Ideally, the training data should be loaded and enhanced on the Host side and sent to the Device side before forward propagation begins, otherwise the chip's calculations are wasted as a result of waiting for the training data. Users need to go to the data preparation page to further confirm whether there is a performance issue with the data processing or data transmission.
Figure 2: Data Preparation Page
Step 1:Please jump to the step interval
tab on the data preparation details
page to see how the size curve changes in the host queue. If the size in this queue is 0 in most cases, indicating that the data processing is a performance bottleneck, please refer to step 2 and continue to locate which operation should be optimized, otherwise the process of obtaining data from the iterator of the dataset module and sending it to device is a performance bottleneck, and users can continue to confirm in the following two steps:
Make sure if there is time-consuming custom logic in the script after getting data from the iterator of the dataset module, such as additional data cleaning, conversion, etc(MindSpore Insight can not obtain the time spent by the customized logic and the user is required to obtain the duration manually). If so, the user is required to optimize for this custom logic. Code is shown below:
iterator = mindspore.dataset.Cifar100Dataset()
for item in iterator:
start = time.time()
item = transform_data(item) # customized function
end = time.time()
transform_time = end - start
network(item) # feed data to the network
If there is no time-consuming customized logic in the script, it indicates that sending data from host to device is time-consuming, please feedback to the MindSpore Community .
Step 2:Please jump to the data processing
tab on the data preparation details
page, observe the inter-operator queue, and determine which operation has a performance bottleneck in the data processing. Principles of judgment can be found in the Performance Profiling page. Users can reference Optimizing the Data Processing and try to optimize the data processing performance.
Step 1:Please jump to the step interval
tab on the data preparation details
page to see how the size curve changes in the data queue.
Operator Time Consumption Rank
page to view GetNext operators in the AICPU tab.
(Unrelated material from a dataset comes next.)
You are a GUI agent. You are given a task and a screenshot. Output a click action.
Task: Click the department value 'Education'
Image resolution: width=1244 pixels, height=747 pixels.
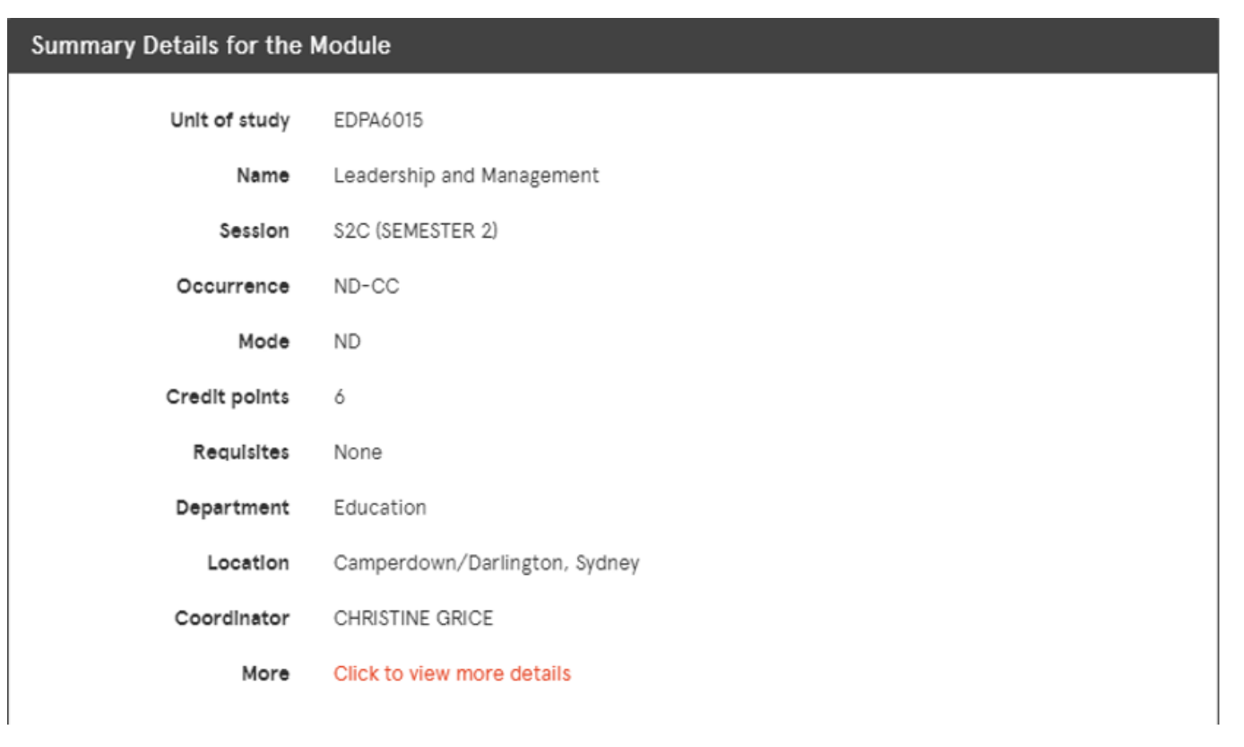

If it is confirmed that the GetNext operators take a long time, please feedback to the MindSpore Community .Step 2: See how the size curve changes in the host queue. If none of the size in the queue is 0, it indicates that the process by which training data is sent from host to device is a performance bottleneck, please feedback to the MindSpore Community . Otherwise it indicates that the data processing process is the performance bottleneck, please refer to Step 3 to continue to locate which operation of data processing has performance problems.
Step 3:Please jump to the data processing
tab on the data preparation details
page, observe the inter-operator queue, and determine which operation has a performance bottleneck in the data processing. Principles of judgment can be found in the Performance Profiling page. Users can reference Optimizing the Data Processing and try to optimize the data processing performance.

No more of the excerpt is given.